Hedef Öğrenmekse

John Gay: Gölge doğuşunu ışığa borçludur.

Öğretmenlik yaşamım boyunca insanların neden öğrenmek istemediklerini, öğrenmek için niçin yeterli çabayı göstermediklerini araştırdım durdum. Oysa, bir konuda yetersiz dediğim bir öğrenci başka bir konuda harikalar yaratıyordu. Demek ki bunun öğrenme ile ilgisi yoktu, öğrenme için belirlenen hedeflerle ilgisi vardı, sonucuna ulaştım. Şimdi bana; “ÖSS’ye hazırlanan bunca öğrencinin hedefinin sınavda başarılı olmak değil mi? Neden başarısız oluyorlar?” Sorularını yönelteceksiniz. İşte sorun bu zaten. Sınavda başarılı olmayı kendilerine hedef olarak belirledikleri için başarıyı yakalayamıyorlar. Hedefi “ Bu sınav benim için bir araç, benim amacım yaşamım için başarıyı yakalamak” deselerdi hedeflerine daha kolay ulaşacaklardı. Nitekim böyle düşünen öğrencilerin ÖSS de daha başarılı olduklarını görüyoruz.

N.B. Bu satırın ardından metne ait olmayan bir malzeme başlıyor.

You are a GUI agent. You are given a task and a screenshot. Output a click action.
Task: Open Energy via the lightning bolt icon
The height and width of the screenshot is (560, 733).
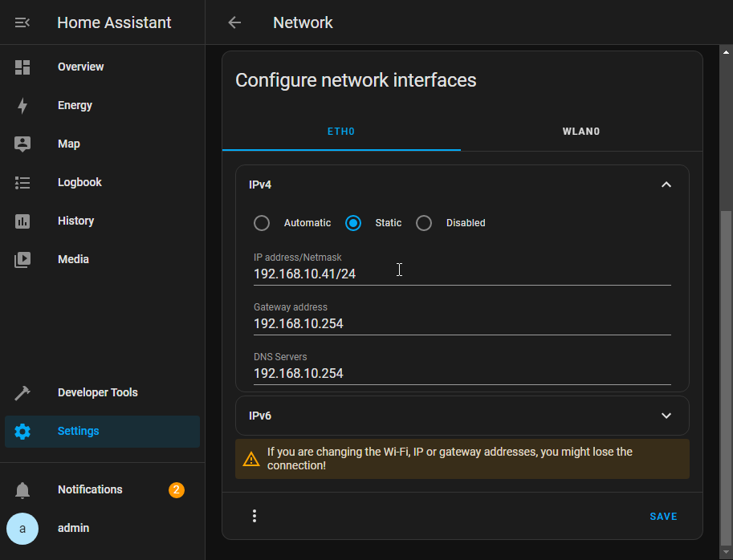point(22,106)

Öğrenmenin bir hedef belirlemekle gerçekleşmesi için öğrenme hızının da ilişkisi vardır. Öğrenme zorluğu yaşadığı konularda insanların öğrenme hızı da yavaşlamaktadır. Ayrıca öğrenmenin hızının artırılması dilin iyi kullanılması ile de ilişkilidir. Bunların yanı sıra başarma güdüsü, verimli çalışma alışkanlıkları dikkat gibi nitelikler küçük yaşlarda eğitimde en büyük payı olan aile ortamında gerçekleşmelidir. Okul yaşamındaki bazı olumsuzluklar da aile ortamındaki düzeltici olanaklarla giderilebilir. Ama en önemlisi öğrencinin kendisini yetersizlik duygusuna kapılmasının önlemlerinin alınmasıdır.
Acaba öğrenmeyi, okullu olmayla özdeş tuttuğumuz için yanılıyor muyuz? Yanılsak da yine öğrenmenin yolu okuldan geçer.

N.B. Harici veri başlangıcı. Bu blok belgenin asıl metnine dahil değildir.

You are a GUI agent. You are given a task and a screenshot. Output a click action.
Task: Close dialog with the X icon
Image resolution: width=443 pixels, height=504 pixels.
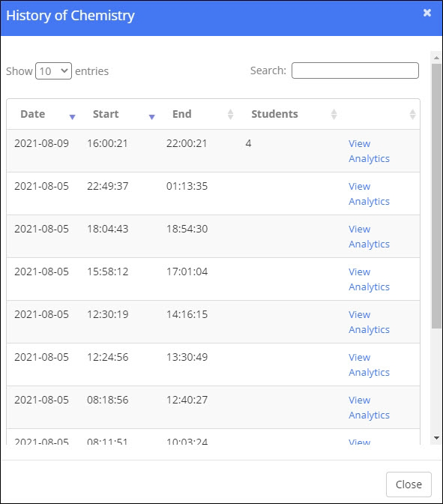point(427,13)
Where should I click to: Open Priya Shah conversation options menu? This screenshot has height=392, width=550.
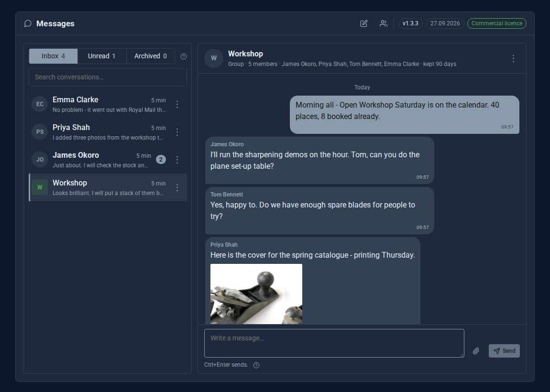click(x=177, y=132)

Oya iki yıl ana okuluna gittikten sonra artık ana okuluna gitmemesi gerektiğini düşünmeye başladı. Bu düşüncesini annesine açıkladı. “Artık ana okuluna gitmek istemiyorum. Tam üçüncü kez aynı sınıfta kalmak zorunda mıyım?” diye sordu. Annesi; “Ne yapalım öyleyse?” diye sorunca; “Fulya ve Aslı ilkokula başladılar. Onlar da benimle aynı sınıftaydılar. Benim de ilkokula gitmem gerek” dedi. Halbuki Aslı ve Fulya Oya’dan bir yaş büyüktüler. Oya’yı ikna etmek mümkün olmadı ve arkadaşlarıyla aynı ilkokula devam etmeye başladı. Fakat bir sorun vardı, okullar açılalı bir ay olmuş, Aslı ve Fulya okumaya başlamışlardı bile. Oya öyle büyük bir çaba içine girdi ki, on beş gün geceli gündüzlü çalıştı. On beş gün sonra artık o da okuyordu. Soğuk bir Kasım günü mantosunu eline almış, yakasındaki kırmızı kurdeleyi herkese göstererek okuldan eve geldi. Kendine bir hedef koymuştu ve hedefine ulaşmıştı. Arkadaşları ile arasındaki mesafeyi kapatmıştı.
Öğrenmek için mutlaka bir hedefimizin olması gerekmektedir. “ Rüzgarlar ve denizler daima en iyi denizcinin tarafındadır. Edward Gibbon.”